Provider-Specific Defaults

The system automatically sets appropriate context limits based on your LLM provider:

ProviderContext WindowDefault LimitSafety Margin
azure-openai128K100K28K (22%) for tools + response
openai128K-200K100K28K+ (22%+) for tools + response
aws-bedrock (Claude)200K150K50K (25%) for tools + response
anthropic-claude200K150K50K (25%) for tools + response
google-gemini1M-2M800K200K+ (20%+) for tools + response
gcp-vertexaiVaries150KConservative default

How it works: The agent detects your LLM_PROVIDER environment variable and automatically sets an appropriate MAX_CONTEXT_TOKENS limit with safety margin for tools and response generation.

Environment Variables

Control the behavior via environment variables:

VariableDefaultDescription
LLM_PROVIDERazure-openaiLLM provider (determines default context limit)
ENABLE_AUTO_COMPRESSIONtrueEnable/disable auto-trimming
MAX_CONTEXT_TOKENSprovider-specificMaximum tokens before trimming (auto-set per provider)
MIN_MESSAGES_TO_KEEP10Minimum recent messages to always keep

Example Configurations

Default (Auto-Detected from Provider)

# docker-compose.yml
services:
agent-github-p2p:
environment:
- LLM_PROVIDER=azure-openai # Automatically uses 100K token limit
- ENABLE_AUTO_COMPRESSION=true
# MAX_CONTEXT_TOKENS not set - uses provider default (100K)

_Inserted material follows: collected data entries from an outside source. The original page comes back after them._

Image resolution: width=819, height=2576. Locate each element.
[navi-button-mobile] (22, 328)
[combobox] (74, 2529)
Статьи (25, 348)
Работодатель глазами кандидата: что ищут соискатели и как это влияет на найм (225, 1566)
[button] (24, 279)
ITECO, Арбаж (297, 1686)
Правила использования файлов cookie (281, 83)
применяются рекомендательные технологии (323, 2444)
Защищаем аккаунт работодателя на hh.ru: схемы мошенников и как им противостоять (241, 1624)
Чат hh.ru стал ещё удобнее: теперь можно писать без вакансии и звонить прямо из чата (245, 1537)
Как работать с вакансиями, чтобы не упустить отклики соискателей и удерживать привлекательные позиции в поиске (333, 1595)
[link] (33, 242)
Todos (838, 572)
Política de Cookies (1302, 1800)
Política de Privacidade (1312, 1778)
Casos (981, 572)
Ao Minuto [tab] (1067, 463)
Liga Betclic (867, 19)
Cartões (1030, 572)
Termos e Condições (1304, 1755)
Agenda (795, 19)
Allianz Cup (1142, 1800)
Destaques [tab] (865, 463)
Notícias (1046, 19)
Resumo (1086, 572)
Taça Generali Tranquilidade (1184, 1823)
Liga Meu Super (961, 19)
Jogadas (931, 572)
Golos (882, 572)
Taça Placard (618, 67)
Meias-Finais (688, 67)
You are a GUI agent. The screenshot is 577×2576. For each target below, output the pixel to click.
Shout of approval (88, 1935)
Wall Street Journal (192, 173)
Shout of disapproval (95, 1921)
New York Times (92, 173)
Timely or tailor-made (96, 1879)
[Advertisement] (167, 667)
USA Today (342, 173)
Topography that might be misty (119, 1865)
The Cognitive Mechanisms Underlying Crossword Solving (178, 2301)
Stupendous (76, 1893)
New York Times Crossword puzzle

Using AWS Bedrock (Claude)

services:
agent-github-p2p:
environment:
- LLM_PROVIDER=aws-bedrock # Automatically uses 150K token limit
- ENABLE_AUTO_COMPRESSION=true
# MAX_CONTEXT_TOKENS not set - uses provider default (150K)

Using Google Gemini (Large Context)

services:
agent-github-p2p:
environment:
- LLM_PROVIDER=google-gemini # Automatically uses 800K token limit
- ENABLE_AUTO_COMPRESSION=true
# MAX_CONTEXT_TOKENS not set - uses provider default (800K)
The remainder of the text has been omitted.